TAIPEI (Taiwan News) — As the media circus around the Presidential Office email leaks dies down, the incident serves as an important reminder that the government must bolster its cybersecurity.
According to a recent report by the National Security Bureau (NSB), Taiwan has seen an uptick in cyberattacks and phishing emails. The NSB said attacks have been targeting the government, businesses, and citizens alike and have come in connection with the presidential election, the Wuhan coronavirus (COVID-19) pandemic response, and the presidential inauguration.
In terms of leaks, a report by the Ministry of Justice's Investigation Bureau stated that there are four main ways in which information can be leaked: USBs, springboard attacks, specific targeting of a person in an organization, or an intentional leak from within a group.
One way for leaks to occur could be personnel inadvertently transferring documents onto portable storage devices like a USB and then using a computer outside the office to view the files, or by uploading the documents onto a cloud server, which is then hacked. Another possibility is that the USB itself contains malware.
With springboard attacks, wireless networks or other internet of things (IoT) devices like printers, network servers, or network-enabled telecommunications equipment are targeted by hackers and then used as a springboard to gain access to desired files.
When specific people are targeted by hackers, phishing emails or fake websites are often used to trick unsuspecting personnel. Additionally, there is always the likelihood that leaks could come from within the group itself.
In a Facebook post, former National Security Council member Enoch Wu (吳怡農) explained three reasons for Taiwan’s frequent leaks: the lack of a cybersecurity chief, over-reliance on third-parties to police network security, and poor security awareness and practices by government officials.

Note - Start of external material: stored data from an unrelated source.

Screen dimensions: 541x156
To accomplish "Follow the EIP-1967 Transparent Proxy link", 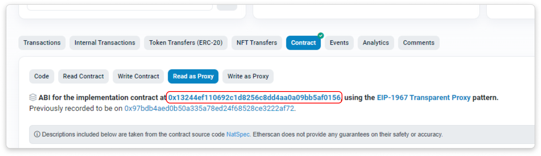I will pyautogui.click(x=424, y=98).
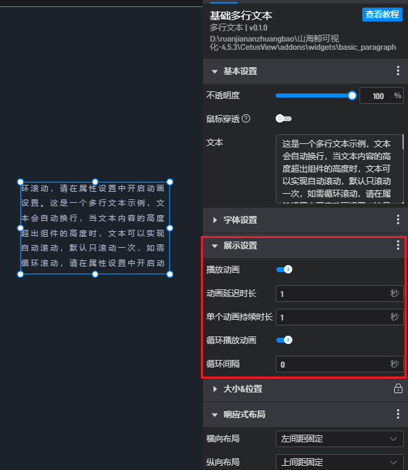Screen dimensions: 408x470
Task: Open the 横向布局 dropdown
Action: [339, 439]
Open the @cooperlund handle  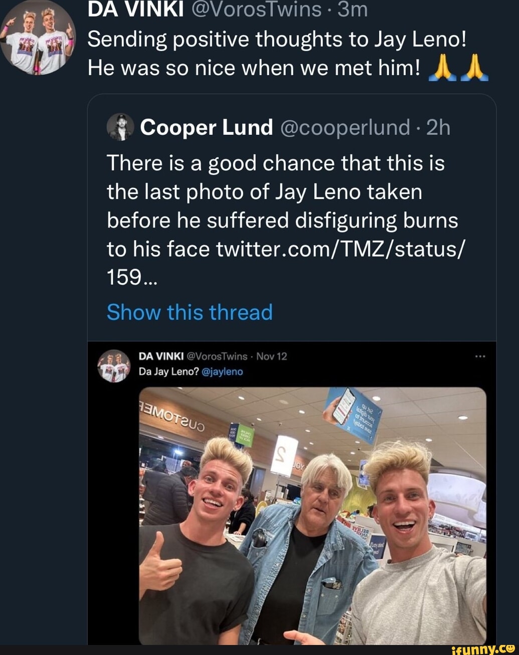pos(345,128)
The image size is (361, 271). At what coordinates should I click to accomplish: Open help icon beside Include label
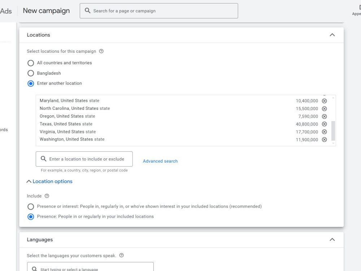(x=47, y=196)
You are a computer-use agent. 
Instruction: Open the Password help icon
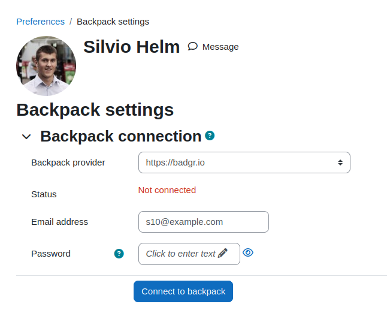[x=119, y=254]
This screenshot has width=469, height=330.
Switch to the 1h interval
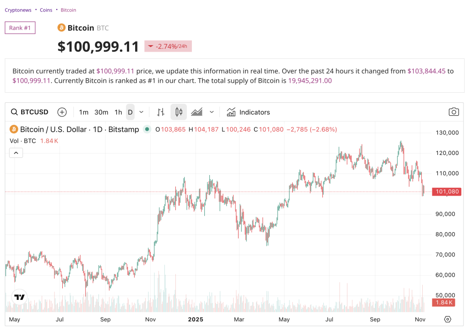(x=118, y=112)
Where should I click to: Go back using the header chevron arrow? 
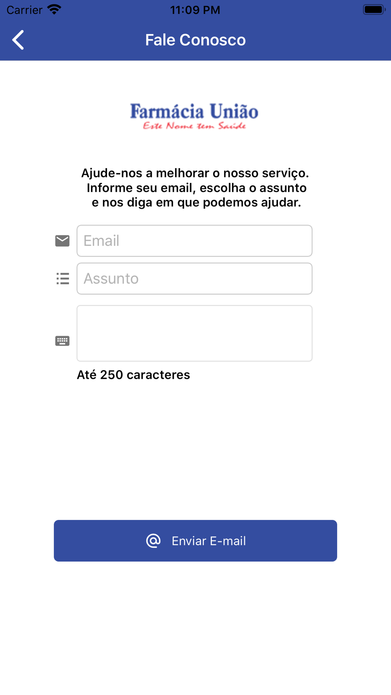click(18, 40)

Wu suggested that the president create a new cybersecurity chief position in order to better protect digital networks and coordinate efforts among relevant departments. He also said the government should develop a national cloud-based server while at the same time keeping security networks up to date.
Finally, Wu advised government officials to stop storing sensitive information on personal devices and using apps like LINE, Telegram, and Signal to communicate with each other. He urged those in the government to follow security protocols and avoid handling sensitive information outside of the office.